Single-leg squats are a fantastic way to test your strength and balance, especially following an injury like an ACL reconstruction. A study by Culver et al. (2016) found that patients who could perform at least 22 repetitions of single leg squats after ACL surgery had better knee-related outcome scores and improved quality of life at both 1 and 3 years post-op, compared to those who couldn't.
This exercise isn't just for those recovering from injury. Single-leg squats are a powerful tool for anyone looking to improve strength, stability, and performance, particularly in sports. The movement challenges your leg muscles while also engaging your core and promoting balance, making it a comprehensive test of functional strength.
Take a moment to see how many single-leg squats you can do. To make it even more effective, compare your right and left leg performance:
How many can you do on each leg?
Is there a difference between your right and left leg?

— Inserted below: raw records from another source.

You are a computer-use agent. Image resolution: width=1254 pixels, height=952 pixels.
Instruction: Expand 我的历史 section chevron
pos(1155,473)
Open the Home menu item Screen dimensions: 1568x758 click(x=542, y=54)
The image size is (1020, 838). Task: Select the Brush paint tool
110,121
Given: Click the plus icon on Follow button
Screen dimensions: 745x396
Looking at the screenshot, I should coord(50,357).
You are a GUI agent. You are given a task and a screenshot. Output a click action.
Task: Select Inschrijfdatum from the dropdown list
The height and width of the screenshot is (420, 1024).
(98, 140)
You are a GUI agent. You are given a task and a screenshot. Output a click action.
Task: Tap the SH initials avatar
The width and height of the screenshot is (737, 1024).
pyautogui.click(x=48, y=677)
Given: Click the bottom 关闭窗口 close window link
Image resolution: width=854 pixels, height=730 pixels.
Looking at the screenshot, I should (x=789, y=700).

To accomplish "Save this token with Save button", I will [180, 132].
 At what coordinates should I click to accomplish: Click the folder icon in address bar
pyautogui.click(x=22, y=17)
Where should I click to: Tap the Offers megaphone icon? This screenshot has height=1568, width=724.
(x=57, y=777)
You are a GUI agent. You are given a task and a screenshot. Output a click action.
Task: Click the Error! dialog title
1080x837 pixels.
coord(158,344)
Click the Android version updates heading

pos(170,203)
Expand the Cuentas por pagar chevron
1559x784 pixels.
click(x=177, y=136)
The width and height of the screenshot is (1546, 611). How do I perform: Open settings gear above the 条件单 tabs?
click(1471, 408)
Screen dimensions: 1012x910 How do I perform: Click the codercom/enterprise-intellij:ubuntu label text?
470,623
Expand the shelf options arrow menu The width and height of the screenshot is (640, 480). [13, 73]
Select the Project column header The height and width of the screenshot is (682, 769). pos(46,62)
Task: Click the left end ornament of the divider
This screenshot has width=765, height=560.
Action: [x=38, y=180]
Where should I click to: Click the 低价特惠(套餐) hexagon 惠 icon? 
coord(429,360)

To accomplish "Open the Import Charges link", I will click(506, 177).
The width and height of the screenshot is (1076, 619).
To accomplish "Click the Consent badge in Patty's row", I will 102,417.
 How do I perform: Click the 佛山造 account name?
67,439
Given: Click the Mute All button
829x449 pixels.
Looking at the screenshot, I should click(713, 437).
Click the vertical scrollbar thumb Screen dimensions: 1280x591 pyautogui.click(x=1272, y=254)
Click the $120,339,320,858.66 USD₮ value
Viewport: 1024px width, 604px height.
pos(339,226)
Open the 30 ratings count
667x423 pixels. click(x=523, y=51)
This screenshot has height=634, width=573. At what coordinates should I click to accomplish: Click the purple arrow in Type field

A significant difference between the two sides could indicate a muscle imbalance, which may affect your performance or put you at risk for injury.
Ready to give it a try? Check out the video below for guidance:
https://www.youtube.com/shorts/3Va5aLiUERo
Start today and use single-leg squats as a key part of your strength capacity testing and overall fitness routine. Whether you're recovering from an injury or aiming to optimise your sports performance, this simple exercise offers profound benefits!